Kerberos Hub username
When creating a Kerberos Hub account and linking it to your own Kerberos Vault, you have to make sure the Kerberos Hub username is matching the Kerberos Agent destination directory. If this not matching, your recordings will not be shown in the Kerberos Hub interface.
Once you logged in, or created an account, you will see your Kerberos Hub username at the left top of the navigation. You have to make sure this username, equals the directory field of the Kerberos Agent (or Kerberos Factory settings).
Make sure the directory
field of your Kerberos Agents or Kerberos Factory is configured with the Kerberos Hub username.
Kerberos Vault credentials
Once you have added the integration to Kerberos Vault, and made sure the Kerberos Hub account name matches the Kerberos Agent directory field, you should see some recordings landing into your Kerberos Hub account.
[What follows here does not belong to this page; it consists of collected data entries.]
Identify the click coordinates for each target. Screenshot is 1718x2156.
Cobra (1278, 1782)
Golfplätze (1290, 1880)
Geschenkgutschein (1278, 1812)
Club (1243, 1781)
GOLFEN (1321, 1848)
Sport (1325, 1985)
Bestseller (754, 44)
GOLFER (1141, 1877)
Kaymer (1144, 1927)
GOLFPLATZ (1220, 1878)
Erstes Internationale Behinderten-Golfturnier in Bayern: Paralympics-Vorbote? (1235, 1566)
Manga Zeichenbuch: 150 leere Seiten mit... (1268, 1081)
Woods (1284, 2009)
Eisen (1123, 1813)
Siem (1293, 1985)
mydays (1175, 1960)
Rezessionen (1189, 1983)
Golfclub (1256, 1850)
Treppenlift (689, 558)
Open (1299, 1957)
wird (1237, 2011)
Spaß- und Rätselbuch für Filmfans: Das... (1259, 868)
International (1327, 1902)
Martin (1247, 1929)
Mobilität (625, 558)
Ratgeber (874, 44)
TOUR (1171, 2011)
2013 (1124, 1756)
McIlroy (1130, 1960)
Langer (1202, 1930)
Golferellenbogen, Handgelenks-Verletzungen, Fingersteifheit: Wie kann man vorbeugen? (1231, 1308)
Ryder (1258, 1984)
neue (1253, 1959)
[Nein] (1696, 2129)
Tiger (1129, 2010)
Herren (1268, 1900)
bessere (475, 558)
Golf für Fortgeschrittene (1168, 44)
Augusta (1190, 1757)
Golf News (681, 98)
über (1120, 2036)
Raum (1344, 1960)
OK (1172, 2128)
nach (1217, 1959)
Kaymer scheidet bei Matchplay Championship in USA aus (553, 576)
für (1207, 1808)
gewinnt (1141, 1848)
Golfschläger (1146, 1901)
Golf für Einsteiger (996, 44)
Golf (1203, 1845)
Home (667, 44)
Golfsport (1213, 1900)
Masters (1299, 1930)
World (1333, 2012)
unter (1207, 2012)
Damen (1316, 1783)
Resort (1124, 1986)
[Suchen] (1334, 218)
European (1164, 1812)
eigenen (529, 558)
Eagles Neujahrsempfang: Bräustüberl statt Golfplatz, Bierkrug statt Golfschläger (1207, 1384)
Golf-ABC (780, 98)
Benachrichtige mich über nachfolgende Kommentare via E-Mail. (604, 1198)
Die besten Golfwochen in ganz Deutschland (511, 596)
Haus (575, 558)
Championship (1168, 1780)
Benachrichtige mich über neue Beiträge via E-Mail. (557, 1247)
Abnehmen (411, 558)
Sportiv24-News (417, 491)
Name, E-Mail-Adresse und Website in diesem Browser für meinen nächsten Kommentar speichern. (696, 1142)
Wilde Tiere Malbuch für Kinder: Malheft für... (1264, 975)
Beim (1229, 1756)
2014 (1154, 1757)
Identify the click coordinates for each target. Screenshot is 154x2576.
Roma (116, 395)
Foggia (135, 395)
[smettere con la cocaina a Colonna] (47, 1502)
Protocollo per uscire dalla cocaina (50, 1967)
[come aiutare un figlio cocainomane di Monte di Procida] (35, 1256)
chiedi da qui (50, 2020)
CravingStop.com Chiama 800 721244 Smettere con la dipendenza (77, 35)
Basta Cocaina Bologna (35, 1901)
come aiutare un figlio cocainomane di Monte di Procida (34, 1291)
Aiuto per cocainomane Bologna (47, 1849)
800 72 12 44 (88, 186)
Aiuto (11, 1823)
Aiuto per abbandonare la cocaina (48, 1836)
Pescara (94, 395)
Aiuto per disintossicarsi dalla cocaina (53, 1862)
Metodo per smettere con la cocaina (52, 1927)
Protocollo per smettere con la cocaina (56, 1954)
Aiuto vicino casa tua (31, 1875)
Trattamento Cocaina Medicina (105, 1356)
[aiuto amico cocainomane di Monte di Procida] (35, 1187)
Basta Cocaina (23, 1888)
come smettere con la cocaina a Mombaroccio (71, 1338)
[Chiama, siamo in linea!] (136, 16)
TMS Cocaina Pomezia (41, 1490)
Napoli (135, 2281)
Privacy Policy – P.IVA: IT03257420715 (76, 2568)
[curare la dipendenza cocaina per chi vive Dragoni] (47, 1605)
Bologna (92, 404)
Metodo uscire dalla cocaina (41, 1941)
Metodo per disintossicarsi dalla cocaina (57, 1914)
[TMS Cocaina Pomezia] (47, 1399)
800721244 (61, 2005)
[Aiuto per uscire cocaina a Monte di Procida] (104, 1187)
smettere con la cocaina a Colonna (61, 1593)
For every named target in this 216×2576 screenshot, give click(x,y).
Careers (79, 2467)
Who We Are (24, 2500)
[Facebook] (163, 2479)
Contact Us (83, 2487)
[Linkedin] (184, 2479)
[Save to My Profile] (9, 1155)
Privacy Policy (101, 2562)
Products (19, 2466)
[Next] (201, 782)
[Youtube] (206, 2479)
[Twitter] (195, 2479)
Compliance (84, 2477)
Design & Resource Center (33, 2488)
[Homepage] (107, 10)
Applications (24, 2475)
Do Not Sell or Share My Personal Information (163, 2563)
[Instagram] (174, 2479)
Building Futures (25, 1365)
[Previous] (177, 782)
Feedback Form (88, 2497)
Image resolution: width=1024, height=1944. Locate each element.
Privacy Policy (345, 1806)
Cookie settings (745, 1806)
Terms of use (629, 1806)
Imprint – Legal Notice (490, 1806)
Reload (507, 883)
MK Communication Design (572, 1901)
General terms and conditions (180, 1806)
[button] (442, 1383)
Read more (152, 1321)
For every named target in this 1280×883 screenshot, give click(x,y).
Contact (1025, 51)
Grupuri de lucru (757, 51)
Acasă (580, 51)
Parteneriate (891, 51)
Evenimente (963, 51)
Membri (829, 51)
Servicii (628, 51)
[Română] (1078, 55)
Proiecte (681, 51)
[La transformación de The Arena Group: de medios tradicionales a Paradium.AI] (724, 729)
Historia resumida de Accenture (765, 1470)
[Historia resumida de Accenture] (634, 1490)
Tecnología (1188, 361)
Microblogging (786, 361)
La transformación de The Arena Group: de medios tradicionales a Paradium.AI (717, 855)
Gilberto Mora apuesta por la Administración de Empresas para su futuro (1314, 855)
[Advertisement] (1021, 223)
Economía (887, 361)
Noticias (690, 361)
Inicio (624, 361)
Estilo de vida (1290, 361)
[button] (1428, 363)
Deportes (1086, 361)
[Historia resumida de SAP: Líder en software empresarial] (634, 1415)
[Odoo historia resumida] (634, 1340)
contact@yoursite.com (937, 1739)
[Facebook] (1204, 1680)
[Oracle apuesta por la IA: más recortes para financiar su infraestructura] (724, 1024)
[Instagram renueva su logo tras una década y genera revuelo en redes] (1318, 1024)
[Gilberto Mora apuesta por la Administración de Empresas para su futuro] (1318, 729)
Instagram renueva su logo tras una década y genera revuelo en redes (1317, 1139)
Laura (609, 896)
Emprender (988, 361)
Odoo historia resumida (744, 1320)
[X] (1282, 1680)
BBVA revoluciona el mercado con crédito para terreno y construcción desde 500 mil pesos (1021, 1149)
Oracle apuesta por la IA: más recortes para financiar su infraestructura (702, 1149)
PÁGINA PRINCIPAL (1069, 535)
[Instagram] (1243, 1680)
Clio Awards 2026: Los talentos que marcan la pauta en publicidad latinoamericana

However to view your recordings in Kerberos Hub, you’ll need to add your Kerberos Vault credentials to your Kerberos Hub account (or installation).
As you are the owner of the Kerberos Vault, you’ll need to make Kerberos Hub (SAAS or self-hosted) aware of where your Kerberos Vault is located (DNS name) and the Kerberos Vault account you have used.
As soon as you have configured the Kerberos Vault settings in your Kerberos Hub account, you’ll should be able to open the recordings and view them in the application. Note that you are in full control (and the owner) of your recordings, so once you change the Kerberos Vault credentials or your disconnect the Kerberos Vault, you won’t be able to view the recordings in Kerberos Hub anymore.